#### [Stated task]
Swap every "GUI agent" in the lines below for "screen assistant", and give the lines back with nothing else changed.

Lines of data:
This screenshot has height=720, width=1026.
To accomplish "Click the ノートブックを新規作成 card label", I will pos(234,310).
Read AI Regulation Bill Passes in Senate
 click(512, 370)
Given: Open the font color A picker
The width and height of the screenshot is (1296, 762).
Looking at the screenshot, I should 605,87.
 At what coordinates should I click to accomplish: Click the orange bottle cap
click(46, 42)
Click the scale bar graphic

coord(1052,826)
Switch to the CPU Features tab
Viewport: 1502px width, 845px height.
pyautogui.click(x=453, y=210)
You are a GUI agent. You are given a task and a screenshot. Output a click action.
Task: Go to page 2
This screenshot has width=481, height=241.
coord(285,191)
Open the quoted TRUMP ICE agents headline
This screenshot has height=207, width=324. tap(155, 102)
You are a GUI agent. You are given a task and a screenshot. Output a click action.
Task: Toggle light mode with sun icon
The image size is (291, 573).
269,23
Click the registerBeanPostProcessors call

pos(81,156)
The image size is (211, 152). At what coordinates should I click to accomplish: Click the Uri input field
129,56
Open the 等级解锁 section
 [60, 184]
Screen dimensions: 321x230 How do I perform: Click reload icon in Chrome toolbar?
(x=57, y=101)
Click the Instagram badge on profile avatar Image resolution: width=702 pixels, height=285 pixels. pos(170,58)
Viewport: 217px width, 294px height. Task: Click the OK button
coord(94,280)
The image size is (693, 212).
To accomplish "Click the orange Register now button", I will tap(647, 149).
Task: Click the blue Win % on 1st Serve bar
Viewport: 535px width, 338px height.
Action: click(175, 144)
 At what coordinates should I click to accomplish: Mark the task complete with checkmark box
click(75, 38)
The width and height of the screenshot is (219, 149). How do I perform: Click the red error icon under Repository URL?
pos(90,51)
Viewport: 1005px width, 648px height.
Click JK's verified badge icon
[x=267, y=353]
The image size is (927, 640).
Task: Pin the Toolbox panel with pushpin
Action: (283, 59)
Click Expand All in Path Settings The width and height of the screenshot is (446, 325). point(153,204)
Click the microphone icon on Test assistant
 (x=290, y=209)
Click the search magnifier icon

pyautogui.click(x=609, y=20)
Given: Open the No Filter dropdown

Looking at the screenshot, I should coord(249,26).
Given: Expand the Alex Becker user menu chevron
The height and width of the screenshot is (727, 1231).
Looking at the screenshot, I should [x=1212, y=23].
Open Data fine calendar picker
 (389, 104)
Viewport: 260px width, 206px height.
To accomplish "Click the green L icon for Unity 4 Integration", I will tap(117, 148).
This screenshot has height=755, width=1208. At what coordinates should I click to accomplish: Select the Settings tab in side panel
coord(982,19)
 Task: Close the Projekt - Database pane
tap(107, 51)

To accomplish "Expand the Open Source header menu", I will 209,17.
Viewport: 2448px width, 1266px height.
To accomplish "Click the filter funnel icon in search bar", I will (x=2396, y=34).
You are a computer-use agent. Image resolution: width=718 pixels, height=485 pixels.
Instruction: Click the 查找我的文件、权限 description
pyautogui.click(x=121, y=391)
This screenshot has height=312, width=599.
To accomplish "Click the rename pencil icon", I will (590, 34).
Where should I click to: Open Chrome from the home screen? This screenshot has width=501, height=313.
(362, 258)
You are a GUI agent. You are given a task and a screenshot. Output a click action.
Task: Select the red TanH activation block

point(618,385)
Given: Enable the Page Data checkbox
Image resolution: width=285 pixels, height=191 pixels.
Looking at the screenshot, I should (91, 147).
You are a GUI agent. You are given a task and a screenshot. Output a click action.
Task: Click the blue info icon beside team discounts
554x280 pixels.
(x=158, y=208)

#### [Written solution]
This screenshot has height=720, width=1026.
To accomplish "Click the ノートブックを新規作成 card label", I will pos(234,310).
Read AI Regulation Bill Passes in Senate
 click(512, 370)
Given: Open the font color A picker
The width and height of the screenshot is (1296, 762).
Looking at the screenshot, I should 605,87.
 At what coordinates should I click to accomplish: Click the orange bottle cap
click(46, 42)
Click the scale bar graphic

coord(1052,826)
Switch to the CPU Features tab
Viewport: 1502px width, 845px height.
pyautogui.click(x=453, y=210)
You are a screen assistant. You are given a task and a screenshot. Output a click action.
Task: Go to page 2
This screenshot has width=481, height=241.
coord(285,191)
Open the quoted TRUMP ICE agents headline
This screenshot has height=207, width=324. tap(155, 102)
You are a screen assistant. You are given a task and a screenshot. Output a click action.
Task: Toggle light mode with sun icon
The image size is (291, 573).
269,23
Click the registerBeanPostProcessors call

pos(81,156)
The image size is (211, 152). At what coordinates should I click to accomplish: Click the Uri input field
129,56
Open the 等级解锁 section
 [60, 184]
Screen dimensions: 321x230 How do I perform: Click reload icon in Chrome toolbar?
(x=57, y=101)
Click the Instagram badge on profile avatar Image resolution: width=702 pixels, height=285 pixels. pos(170,58)
Viewport: 217px width, 294px height. Task: Click the OK button
coord(94,280)
The image size is (693, 212).
To accomplish "Click the orange Register now button", I will tap(647, 149).
Task: Click the blue Win % on 1st Serve bar
Viewport: 535px width, 338px height.
Action: click(175, 144)
 At what coordinates should I click to accomplish: Mark the task complete with checkmark box
click(75, 38)
The width and height of the screenshot is (219, 149). How do I perform: Click the red error icon under Repository URL?
pos(90,51)
Viewport: 1005px width, 648px height.
Click JK's verified badge icon
[x=267, y=353]
The image size is (927, 640).
Task: Pin the Toolbox panel with pushpin
Action: (283, 59)
Click Expand All in Path Settings The width and height of the screenshot is (446, 325). point(153,204)
Click the microphone icon on Test assistant
 (x=290, y=209)
Click the search magnifier icon

pyautogui.click(x=609, y=20)
Given: Open the No Filter dropdown

Looking at the screenshot, I should coord(249,26).
Given: Expand the Alex Becker user menu chevron
The height and width of the screenshot is (727, 1231).
Looking at the screenshot, I should [x=1212, y=23].
Open Data fine calendar picker
 (389, 104)
Viewport: 260px width, 206px height.
To accomplish "Click the green L icon for Unity 4 Integration", I will tap(117, 148).
This screenshot has height=755, width=1208. At what coordinates should I click to accomplish: Select the Settings tab in side panel
coord(982,19)
 Task: Close the Projekt - Database pane
tap(107, 51)

To accomplish "Expand the Open Source header menu", I will 209,17.
Viewport: 2448px width, 1266px height.
To accomplish "Click the filter funnel icon in search bar", I will (x=2396, y=34).
You are a computer-use agent. Image resolution: width=718 pixels, height=485 pixels.
Instruction: Click the 查找我的文件、权限 description
pyautogui.click(x=121, y=391)
This screenshot has height=312, width=599.
To accomplish "Click the rename pencil icon", I will (590, 34).
Where should I click to: Open Chrome from the home screen? This screenshot has width=501, height=313.
(362, 258)
You are a screen assistant. You are given a task and a screenshot. Output a click action.
Task: Select the red TanH activation block

point(618,385)
Given: Enable the Page Data checkbox
Image resolution: width=285 pixels, height=191 pixels.
Looking at the screenshot, I should (91, 147).
You are a screen assistant. You are given a task and a screenshot. Output a click action.
Task: Click the blue info icon beside team discounts
554x280 pixels.
(x=158, y=208)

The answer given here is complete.